Every year at South Lyon High School, a group of students from all over the world leave their homes and join our community. They get to experience America and the differences between their culture and ours. They live with what is called a ‘host family.’
A host family should consist of at least one parent and one child under the age of eighteen, this family invites a young foreign person into their home for a specified period of time. This host family cares for the foreign exchange student by putting a roof over their head, providing for them or providing basic needs, and introducing them to what America is all about.
“Home is where there is my family and all of my friends. It’s the place where I can be completely myself,” Eleonora Saso, a foreign exchange student from Rome, Italy, said. Home is love. It’s a place where most people are familiar with their surroundings. Some people feel a sense of loss when they’re away from home.
All this information led me to question the brave exchange students what made them want to up and leave their homes for a year.
Emil Lindemann, a young man from Nurmijarvi, Finland expressed that he wanted to be an exchange student, “to meet new people, learn English better and experience new stuff.” With so many countries in the world to visit, it is interesting to find that so many foreign exchange students flock to the U.S. Saso explained, “America is a completely different country. I wanted to know about a culture that is something very different from mine.”
For some other individuals, leaving home to go to another country for a long period of time doesn’t sound like such a comforting idea. It’s terrifying, like being an empty, dark room. “When I’m away from home I feel kind of vulnerable- almost like I have nobody to fall back on if something were to happen to me. I also like the comfort of my own bed and my own belongings because it’s something I know. New things are challenging for me, especially if I am in an unfamiliar place,” senior Emma Hall said.
Furthermore, junior Jay Petit agreed with Hall’s statement saying he would not consider being a foreign exchange student because he would not want to leave his home and supportive family for a long period of time at the young age of sixteen.
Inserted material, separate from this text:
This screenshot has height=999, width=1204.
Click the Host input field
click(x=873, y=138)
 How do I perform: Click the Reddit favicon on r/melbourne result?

The foreign exchange students have had a mostly positive experience here in the U.S. Mana Murakami, a girl from Tokyo, Japan and Lindemann, the student from Finland, both agreed that America has been a fun, likeable experience for them. They both have met a lot of new people and have had many new experiences.
Saso, on the other hand, admitted that she’s run into a few problems with her host family and added, “It has not been the best experience, but it has helped me become mature, independent and better at facing my problems. It’s difficult to fit in here and get used to the very different environment.” Moreover, she claimed she misses her family, friends, and the food in her hometown.
Most people in this small town really haven’t been far from home for as long as these foreign exchange students have been. Getting to know their perspective on the whole experience of travelling across the world at such a young age and being away from what they call home for so long is a cool, different perspective to learn.
For many, home comforts you like a tight hug with a loved one. It’s where you learn everything you come to know in life, it’s where you find yourself. Leaving home is a gigantic step that brave foreign exchange students take in order to gain experience and discover more about themselves. After gaining knowledge about what it’s like to be an exchange student, do you think you could take the courageous opportunity?